Perhaps no other Shakespearean drama is so dominated by the theme of jealousy as the tragedy of Othello. While a number of other issues are explored in the drama, few commentators deny its detailed, subtle, and varied preoccupation with this motif. Kenneth Muir (1972) concentrates on the figures of Othello and Iago, considering their differing connections to the theme of jealousy. The relationship between Othello and Iago is the topic of Ruth M. Levitsky's essay (1974), in which she contrasts Iago's suspicious, Machiavellian, and ultimately jealous personality with Othello's credulity and Desdemona's virtue. Actor David Suchet, who played the role of Iago for the Royal Shakespeare Company in 1985, suggests in his 1988 essay that this character's somewhat obscure motivation to do evil originates in his envious reactions to the other principal figures of the play. Feminist theory and psychoanalysis inform Edward A. Snow's (1980) study of Othello's sexual anxiety and jealousy. Snow contends that a male-dominated social order conditions Othello's uncontrolled emotions of guilt and desire, feelings that become manifest in his violent and jealous rage toward his wife. Michael W. Shurgot (1992) articulates a similar view by focusing on the striking imagery of Othello's possessive, objectifying, and grotesque verbal references to Desdemona. Millicent Bell (see Further Reading) offers an alternative interpretation of jealousy in Othello. Acknowledging that sexual jealousy is the principal subject of the drama, Bell nevertheless contends that it is actually a device Shakespeare employed to emphasize an epistemological theme associated with Othello's paradoxical reliance on and distrust of appearances.

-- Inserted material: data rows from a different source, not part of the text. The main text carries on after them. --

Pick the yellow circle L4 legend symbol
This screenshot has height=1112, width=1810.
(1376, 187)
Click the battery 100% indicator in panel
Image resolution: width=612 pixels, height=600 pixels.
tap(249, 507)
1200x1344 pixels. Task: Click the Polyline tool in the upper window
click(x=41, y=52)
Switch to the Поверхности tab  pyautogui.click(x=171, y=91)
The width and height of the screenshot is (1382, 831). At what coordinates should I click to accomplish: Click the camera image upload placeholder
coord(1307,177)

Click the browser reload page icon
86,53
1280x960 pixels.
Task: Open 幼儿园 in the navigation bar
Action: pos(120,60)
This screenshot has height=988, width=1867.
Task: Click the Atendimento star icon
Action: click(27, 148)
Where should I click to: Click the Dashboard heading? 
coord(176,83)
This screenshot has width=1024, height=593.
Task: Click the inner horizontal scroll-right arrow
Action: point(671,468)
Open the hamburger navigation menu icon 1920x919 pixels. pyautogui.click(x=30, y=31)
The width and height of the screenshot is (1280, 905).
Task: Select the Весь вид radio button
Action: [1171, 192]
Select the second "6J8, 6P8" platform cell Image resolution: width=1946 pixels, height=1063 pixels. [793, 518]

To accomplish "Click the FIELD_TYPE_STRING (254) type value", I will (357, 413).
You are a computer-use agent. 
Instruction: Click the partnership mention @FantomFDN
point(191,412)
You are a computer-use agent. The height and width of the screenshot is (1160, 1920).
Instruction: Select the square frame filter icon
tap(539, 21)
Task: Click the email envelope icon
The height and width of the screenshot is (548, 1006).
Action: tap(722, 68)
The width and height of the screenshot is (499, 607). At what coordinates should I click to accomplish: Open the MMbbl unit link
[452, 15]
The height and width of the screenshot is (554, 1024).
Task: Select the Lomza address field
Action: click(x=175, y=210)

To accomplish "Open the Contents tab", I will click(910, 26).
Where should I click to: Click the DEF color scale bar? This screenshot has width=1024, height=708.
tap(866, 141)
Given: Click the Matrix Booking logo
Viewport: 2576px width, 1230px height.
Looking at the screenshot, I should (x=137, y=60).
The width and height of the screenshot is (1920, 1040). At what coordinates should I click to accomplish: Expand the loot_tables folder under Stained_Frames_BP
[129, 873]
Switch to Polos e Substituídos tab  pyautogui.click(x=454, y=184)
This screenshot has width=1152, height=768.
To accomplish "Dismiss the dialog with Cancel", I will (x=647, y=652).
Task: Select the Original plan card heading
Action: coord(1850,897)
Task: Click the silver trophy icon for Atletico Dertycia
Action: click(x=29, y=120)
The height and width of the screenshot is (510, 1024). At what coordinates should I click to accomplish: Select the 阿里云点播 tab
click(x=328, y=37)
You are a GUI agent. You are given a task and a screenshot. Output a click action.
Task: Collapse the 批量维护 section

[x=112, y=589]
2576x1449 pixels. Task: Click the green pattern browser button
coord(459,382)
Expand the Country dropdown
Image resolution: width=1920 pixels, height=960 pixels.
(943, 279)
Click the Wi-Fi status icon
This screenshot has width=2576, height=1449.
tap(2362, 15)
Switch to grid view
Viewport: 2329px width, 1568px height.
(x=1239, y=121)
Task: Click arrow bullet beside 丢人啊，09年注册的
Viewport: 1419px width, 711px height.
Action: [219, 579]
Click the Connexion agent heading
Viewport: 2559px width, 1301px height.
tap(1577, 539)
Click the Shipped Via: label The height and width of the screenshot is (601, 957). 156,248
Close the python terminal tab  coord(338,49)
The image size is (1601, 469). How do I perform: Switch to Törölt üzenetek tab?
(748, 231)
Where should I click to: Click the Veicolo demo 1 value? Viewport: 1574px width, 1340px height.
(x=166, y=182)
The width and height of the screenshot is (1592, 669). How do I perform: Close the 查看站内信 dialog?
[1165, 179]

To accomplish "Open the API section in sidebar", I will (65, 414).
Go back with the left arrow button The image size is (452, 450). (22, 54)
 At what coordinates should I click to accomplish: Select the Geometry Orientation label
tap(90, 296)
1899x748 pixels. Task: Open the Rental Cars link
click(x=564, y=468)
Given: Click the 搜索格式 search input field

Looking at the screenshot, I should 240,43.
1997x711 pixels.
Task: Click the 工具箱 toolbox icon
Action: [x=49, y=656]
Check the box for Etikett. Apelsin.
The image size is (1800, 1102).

Critical interest in the figure of King Leontes of The Winter's Tale has principally focused on his sudden, seemingly unjustified fit of sexual jealousy. Suspecting his wife Hermione of marital infidelity with his friend Polixenes, Leontes assumes he has been cuckolded and subsequently denies the legitimacy of his daughter based on little or no readily observable evidence. Twentieth-century debate over whether or not Leontes's jealousy is properly motivated remains one of play’s central areas of controversy, and a number of contemporary scholars offer explanations for the king's strange, somewhat implausible behavior. Representing a minority opinion, Norman Nathan (1968) maintains that Leontes's swift attack of jealousy may have been provoked by his perception of sexual innuendo in the banter between Hermione and Polixenes. Most contemporary commentators, however, have generally categorized Leontes's jealousy as a kind of temporary madness. Murray M. Schwartz (1973) contends that Shakespeare's text offers no significant external cause for jealousy, but that a psychoanalytic understanding of Leontes's paranoid and delusional behavior over the course of The Winter's Tale suggests an overall dramatic consistency. J. P. Thorne (see Further Reading) finds additional support for this point of view in the peculiar, ungrammatical stylistic syntax of the Sicilian king's speeches in the first act of the drama. Richard H. Abrams (1986) also favors an explanation that ties Leontes's jealousy to his abandonment of reason, which is later recovered in his reconciliation with Hermione and his daughter Perdita at the end of the play.